The FCP Physiotherapist aimed to:
• Perform a thorough assessment of the presenting patient’s strength, movement, function, well-being and pain. Documenting this and any reviews within the clinical system. • Formulate an evidence-based exercise plan for each individual patient based on the assessment. • Address any issues with exercise compliance. • Discuss the extent of knee replacement surgery with the patient to encourage adherence of self-management for improved post operative outcomes. • Support weight loss programmes, smoking cessation and healthy living, referring onto the in- house dietician or social prescribers as necessary. • Provide a holistic approach for self-management of the patient and referring into secondary care as necessary. • Communicate with patients that it is essential they discuss any changes with the FCP and attend their 6 weeks, 3-, 6- and 12-month reviews. • Work alongside the in-house pharmacist to review pain medication as required. • Communicate with the patient’s named GP as required.

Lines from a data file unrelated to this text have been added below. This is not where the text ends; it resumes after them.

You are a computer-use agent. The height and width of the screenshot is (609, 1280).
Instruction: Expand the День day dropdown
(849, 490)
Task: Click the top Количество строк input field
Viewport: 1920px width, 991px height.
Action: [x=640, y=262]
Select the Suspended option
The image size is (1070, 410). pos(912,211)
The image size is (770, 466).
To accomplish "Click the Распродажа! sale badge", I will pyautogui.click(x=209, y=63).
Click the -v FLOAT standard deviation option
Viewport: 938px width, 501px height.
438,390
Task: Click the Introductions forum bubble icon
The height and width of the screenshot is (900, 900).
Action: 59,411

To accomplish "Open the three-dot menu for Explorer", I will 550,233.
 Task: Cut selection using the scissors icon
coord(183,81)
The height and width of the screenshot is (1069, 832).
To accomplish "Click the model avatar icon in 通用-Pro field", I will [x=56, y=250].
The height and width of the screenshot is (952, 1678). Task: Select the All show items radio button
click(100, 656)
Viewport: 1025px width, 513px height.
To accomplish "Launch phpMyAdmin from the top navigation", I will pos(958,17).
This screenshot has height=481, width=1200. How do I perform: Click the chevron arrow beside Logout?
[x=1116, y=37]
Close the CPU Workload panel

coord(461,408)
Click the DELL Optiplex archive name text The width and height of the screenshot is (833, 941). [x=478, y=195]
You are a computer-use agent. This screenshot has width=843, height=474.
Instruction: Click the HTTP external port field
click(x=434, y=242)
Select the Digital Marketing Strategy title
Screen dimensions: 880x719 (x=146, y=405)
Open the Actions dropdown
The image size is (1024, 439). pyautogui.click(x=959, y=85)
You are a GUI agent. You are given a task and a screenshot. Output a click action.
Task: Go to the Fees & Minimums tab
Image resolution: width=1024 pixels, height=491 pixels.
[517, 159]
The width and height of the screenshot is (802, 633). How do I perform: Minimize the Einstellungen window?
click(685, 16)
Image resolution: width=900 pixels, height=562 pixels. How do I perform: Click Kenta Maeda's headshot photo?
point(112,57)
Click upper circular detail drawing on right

As of March 2023, the pilot is still ongoing and has had the following outcomes, so far:
✓ On average pain scales have reduced. ✓ Some improvement on patient’s BMI but where there is no improvement or an increase , an onward referral to Slimming World has been made. ✓ On average Oxford Knee scores have improved. Some patients have seen a dramatic change – with one patient progressing from 12 to 35 in 6 weeks. This resulted in an improvement in the impact of the severity of the patient’s pain, mobility, and general wellbeing.
Enhanced Discharge Support Service – Primary Care
NNPC secured funds from both the 2022/23 ‘Community Transformation Fund’ and additional ‘Winter Resilience’ monies to develop and mobilise an Enhanced Discharge Support Service. Working together with a project manager team from within Practices, this service was implemented from June 2022 until March 2023. This service targeted patients being discharged from the Norfolk & Norwich Hospitals NHS Foundation Trust (NNUH) who required additional services when returning to their home (both social and health related).
The project aimed to ensure:
• Timely notification to Practice of all relevant patient discharges • Training and support for local care-coordinators to make welfare calls to patients discharged. • Escalation of problems or needs requiring support from health, social-care or VCSE partners.